The 5 Barriers to Success Series — Part 1: Lack of Significance

Photo by Frabuleuse
Each weekend for the next five weeks I’ll be posting about one of the 5 barriers to success. If your blog is growing too slowly, if you’re rarely receiving comments or blogging feels like shouting into an empty valley, I hope this series will help you identify what isn’t working — and change it for the better.
Barrier 1: Lack of Significance
For readers to link, comment or vote for your content it needs to invoke a strong reaction in readers — in other words, it needs to be significant to them.
You can be significant while being short (just look at Lifehacker). Even if you’re just sharing a link, it will be significant if it’s truly useful to your readers. If it’s not very useful, if you’re not adding value, or if they’ve seen it before, you’re running the risk of creating insignificant content.
Creating long articles doesn’t necessarily guarantee significance. It can be easy to pad out one good point with lots of insignificant ones, or to take too long expressing yourself (to the point where readers lose patience).
Other bloggers create content with hidden value. It could be truly useful, but if the headline or introduction meanders, your readers won’t know.

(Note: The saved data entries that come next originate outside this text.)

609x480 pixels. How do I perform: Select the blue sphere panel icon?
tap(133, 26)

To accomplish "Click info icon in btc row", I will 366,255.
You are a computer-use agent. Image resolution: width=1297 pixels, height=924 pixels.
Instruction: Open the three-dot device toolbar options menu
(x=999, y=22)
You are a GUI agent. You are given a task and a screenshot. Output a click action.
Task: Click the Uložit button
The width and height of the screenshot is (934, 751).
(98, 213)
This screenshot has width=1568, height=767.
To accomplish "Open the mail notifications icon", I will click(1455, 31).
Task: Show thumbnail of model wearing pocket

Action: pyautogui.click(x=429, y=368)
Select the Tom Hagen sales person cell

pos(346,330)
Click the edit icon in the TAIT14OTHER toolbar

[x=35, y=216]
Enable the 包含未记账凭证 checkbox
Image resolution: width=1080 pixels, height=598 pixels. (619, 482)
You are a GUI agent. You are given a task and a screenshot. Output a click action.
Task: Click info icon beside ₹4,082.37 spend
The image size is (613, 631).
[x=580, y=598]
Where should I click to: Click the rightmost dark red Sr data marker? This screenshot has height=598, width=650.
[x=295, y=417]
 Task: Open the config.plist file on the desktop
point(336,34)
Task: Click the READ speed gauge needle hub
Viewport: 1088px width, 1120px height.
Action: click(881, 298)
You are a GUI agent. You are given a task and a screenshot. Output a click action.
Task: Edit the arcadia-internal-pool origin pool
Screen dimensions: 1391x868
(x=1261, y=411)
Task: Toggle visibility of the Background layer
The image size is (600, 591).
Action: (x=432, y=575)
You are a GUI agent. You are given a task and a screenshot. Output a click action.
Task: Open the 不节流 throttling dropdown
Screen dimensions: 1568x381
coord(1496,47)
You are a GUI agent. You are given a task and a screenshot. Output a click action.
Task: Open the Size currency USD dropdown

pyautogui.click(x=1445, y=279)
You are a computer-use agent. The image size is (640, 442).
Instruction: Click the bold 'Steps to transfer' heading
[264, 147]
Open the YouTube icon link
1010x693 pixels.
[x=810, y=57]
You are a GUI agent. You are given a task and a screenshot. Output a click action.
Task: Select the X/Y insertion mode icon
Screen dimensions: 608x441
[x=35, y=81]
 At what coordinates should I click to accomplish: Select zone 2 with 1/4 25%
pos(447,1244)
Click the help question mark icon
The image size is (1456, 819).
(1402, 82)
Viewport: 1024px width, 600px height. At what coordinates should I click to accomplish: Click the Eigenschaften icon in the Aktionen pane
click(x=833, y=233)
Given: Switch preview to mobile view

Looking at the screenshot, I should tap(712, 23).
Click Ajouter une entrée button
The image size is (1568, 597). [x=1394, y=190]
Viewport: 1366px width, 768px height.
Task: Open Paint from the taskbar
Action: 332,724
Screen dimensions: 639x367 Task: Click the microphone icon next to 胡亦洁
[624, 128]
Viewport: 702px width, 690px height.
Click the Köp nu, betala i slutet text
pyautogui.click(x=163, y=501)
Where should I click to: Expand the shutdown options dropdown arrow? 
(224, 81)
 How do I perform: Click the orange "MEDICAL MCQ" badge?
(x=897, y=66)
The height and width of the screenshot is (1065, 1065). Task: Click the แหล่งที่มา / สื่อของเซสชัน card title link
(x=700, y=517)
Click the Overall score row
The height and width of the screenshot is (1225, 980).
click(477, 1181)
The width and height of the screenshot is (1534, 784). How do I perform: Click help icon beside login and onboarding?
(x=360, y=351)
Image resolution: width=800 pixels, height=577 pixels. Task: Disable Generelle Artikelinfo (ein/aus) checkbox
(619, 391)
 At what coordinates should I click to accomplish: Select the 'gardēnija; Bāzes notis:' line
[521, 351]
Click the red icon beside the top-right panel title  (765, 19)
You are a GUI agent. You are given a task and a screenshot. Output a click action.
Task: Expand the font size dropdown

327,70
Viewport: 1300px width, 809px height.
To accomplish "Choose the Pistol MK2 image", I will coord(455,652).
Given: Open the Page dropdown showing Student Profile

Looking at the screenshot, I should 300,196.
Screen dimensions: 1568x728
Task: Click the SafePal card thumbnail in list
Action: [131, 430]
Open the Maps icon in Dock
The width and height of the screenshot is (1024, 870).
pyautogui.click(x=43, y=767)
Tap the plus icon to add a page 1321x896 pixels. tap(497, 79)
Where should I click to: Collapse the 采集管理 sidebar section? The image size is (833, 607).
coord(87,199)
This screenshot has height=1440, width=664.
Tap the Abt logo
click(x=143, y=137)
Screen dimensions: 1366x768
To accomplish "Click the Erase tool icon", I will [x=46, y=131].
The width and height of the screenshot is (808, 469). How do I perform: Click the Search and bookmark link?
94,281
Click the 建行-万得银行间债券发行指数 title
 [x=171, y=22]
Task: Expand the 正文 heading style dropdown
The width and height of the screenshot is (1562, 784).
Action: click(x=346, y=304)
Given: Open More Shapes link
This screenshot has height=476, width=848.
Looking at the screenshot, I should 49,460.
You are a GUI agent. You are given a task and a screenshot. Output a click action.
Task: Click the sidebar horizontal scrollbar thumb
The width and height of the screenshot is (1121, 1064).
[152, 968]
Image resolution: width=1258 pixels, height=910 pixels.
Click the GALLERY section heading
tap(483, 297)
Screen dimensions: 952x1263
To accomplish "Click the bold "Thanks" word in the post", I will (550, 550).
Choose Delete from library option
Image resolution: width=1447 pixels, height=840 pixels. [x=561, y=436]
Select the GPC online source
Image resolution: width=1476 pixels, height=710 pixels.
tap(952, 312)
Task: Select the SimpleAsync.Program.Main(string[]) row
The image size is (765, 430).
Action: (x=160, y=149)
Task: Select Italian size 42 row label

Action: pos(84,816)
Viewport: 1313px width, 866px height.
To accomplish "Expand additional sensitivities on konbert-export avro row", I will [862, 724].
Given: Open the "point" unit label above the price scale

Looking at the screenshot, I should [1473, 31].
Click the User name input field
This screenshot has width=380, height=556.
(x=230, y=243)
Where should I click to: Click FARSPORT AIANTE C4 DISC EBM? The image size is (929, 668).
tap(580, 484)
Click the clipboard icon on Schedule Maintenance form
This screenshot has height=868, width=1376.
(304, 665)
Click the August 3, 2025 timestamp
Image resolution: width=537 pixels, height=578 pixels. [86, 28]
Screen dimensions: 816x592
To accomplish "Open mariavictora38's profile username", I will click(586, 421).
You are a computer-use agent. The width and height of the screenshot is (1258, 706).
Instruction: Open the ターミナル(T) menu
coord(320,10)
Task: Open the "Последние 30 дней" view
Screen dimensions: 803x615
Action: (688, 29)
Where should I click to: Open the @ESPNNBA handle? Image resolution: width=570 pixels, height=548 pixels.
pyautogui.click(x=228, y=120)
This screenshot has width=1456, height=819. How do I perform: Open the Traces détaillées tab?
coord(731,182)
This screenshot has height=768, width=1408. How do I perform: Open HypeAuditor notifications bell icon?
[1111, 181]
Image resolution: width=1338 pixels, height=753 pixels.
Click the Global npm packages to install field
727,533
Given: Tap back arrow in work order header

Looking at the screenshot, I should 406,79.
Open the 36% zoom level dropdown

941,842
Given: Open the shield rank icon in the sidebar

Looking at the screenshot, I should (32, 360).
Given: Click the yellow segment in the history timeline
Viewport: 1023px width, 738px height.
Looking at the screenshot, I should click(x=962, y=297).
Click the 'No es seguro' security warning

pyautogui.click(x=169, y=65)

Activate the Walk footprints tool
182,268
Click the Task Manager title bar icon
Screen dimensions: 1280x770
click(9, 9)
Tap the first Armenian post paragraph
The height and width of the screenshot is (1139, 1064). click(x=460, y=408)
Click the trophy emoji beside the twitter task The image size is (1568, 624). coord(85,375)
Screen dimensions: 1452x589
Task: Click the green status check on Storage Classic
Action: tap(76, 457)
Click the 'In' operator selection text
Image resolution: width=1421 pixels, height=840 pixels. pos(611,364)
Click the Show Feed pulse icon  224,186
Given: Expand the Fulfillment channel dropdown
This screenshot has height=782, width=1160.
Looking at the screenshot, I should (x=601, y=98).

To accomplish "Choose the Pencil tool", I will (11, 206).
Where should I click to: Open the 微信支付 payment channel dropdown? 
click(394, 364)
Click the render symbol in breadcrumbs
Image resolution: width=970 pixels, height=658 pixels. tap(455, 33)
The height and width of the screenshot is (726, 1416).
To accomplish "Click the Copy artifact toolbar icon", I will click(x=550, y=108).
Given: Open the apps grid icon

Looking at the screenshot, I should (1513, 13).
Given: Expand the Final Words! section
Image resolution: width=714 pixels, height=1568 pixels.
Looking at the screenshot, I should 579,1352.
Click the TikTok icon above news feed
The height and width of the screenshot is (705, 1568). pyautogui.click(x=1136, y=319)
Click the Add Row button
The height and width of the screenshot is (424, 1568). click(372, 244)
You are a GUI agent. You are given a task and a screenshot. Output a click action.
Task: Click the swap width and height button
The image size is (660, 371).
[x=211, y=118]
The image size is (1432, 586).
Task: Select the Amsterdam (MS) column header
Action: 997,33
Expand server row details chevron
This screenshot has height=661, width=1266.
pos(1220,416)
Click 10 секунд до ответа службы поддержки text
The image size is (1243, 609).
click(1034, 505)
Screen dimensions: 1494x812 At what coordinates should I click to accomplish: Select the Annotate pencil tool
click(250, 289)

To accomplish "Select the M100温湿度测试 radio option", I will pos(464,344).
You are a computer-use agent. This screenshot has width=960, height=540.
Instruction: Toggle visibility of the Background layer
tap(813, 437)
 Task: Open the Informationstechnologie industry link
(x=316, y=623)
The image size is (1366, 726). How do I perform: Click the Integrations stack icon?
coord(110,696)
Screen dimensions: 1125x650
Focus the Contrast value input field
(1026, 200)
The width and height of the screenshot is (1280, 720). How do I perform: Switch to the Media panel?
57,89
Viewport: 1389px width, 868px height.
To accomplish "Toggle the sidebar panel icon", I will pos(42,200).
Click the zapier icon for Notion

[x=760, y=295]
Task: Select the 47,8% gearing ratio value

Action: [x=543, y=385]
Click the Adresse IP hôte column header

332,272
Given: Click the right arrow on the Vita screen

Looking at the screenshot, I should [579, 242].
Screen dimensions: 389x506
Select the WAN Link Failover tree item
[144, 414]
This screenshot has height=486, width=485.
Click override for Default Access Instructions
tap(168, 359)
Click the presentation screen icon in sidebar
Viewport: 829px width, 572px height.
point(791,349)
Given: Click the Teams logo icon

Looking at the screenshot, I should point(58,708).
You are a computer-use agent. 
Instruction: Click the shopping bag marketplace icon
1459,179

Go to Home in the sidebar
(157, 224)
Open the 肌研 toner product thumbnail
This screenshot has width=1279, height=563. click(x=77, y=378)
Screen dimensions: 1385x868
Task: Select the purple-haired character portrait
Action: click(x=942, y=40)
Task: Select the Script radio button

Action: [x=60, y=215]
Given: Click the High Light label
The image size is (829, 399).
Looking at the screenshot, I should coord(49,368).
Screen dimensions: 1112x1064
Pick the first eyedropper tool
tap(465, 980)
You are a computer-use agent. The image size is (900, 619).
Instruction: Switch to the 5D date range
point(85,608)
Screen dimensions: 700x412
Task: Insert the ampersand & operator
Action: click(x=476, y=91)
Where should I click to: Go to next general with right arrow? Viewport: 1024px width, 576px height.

New visitors will rarely stick with a long post unless they’re crystal clear on what they stand to gain for their time.
Some signs your content needs to be more significant to your target audience:
- You get a decent amount of traffic, but your subscriber count increases very slowly.
- Your visitors aren’t often moved to comment.
- Your traffic is reasonable, but you receive very few inbound links.
- Your content is rarely submitted to StumbleUpon.
If your blog displays any of these symptoms, I’d suggest revising your content strategy to aim for significance in every post you write. Ask yourself: “Will my readers care about this?”